» **Data extracted from a collection**
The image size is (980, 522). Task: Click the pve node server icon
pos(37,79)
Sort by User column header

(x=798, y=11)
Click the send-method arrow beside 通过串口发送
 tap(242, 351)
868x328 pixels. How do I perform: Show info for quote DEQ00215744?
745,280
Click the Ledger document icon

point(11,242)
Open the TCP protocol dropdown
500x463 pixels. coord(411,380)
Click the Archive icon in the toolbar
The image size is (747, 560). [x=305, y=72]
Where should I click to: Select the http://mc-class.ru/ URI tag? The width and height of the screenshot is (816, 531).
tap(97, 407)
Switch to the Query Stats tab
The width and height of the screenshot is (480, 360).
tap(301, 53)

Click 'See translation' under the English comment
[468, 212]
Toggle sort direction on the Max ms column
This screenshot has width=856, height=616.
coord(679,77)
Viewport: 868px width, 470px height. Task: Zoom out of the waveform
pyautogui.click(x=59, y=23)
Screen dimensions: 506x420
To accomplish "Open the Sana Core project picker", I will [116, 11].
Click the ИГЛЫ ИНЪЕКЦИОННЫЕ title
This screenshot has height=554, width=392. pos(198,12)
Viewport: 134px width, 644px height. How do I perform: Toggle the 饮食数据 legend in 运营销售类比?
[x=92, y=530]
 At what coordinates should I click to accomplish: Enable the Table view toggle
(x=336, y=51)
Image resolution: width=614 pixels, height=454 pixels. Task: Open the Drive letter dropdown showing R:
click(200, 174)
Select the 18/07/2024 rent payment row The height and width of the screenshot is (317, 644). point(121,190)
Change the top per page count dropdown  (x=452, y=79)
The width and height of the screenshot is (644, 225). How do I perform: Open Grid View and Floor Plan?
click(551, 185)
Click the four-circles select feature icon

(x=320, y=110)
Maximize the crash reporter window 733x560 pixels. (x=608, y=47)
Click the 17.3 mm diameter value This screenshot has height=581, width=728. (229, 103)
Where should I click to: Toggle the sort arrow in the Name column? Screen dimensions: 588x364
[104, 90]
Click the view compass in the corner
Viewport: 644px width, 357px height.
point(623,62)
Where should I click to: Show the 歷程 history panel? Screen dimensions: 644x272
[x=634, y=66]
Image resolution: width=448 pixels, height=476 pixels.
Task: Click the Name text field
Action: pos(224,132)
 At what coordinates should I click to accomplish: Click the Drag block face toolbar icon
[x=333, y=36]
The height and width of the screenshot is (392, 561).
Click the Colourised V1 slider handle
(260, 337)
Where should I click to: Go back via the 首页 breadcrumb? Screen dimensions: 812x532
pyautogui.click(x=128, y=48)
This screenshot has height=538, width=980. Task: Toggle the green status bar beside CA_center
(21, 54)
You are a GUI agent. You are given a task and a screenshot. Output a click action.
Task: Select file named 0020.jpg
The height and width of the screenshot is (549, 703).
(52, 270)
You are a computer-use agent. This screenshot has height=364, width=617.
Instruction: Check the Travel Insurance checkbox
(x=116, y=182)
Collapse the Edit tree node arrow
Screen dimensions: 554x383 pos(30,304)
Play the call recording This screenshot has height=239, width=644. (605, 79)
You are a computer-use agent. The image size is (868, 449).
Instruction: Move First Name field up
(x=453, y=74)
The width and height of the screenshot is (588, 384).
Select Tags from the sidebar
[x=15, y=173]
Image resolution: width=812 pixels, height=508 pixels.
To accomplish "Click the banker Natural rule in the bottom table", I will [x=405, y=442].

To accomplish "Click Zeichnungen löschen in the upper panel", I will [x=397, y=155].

» **Your objective**
For each line above that holds the string "agent", provide a copy of that line.

» **Result below**
You are a GUI agent. You are given a task and a screenshot. Output a click action.
You are a computer-use agent. This screenshot has height=364, width=617.
You are a computer-use agent. The image size is (868, 449).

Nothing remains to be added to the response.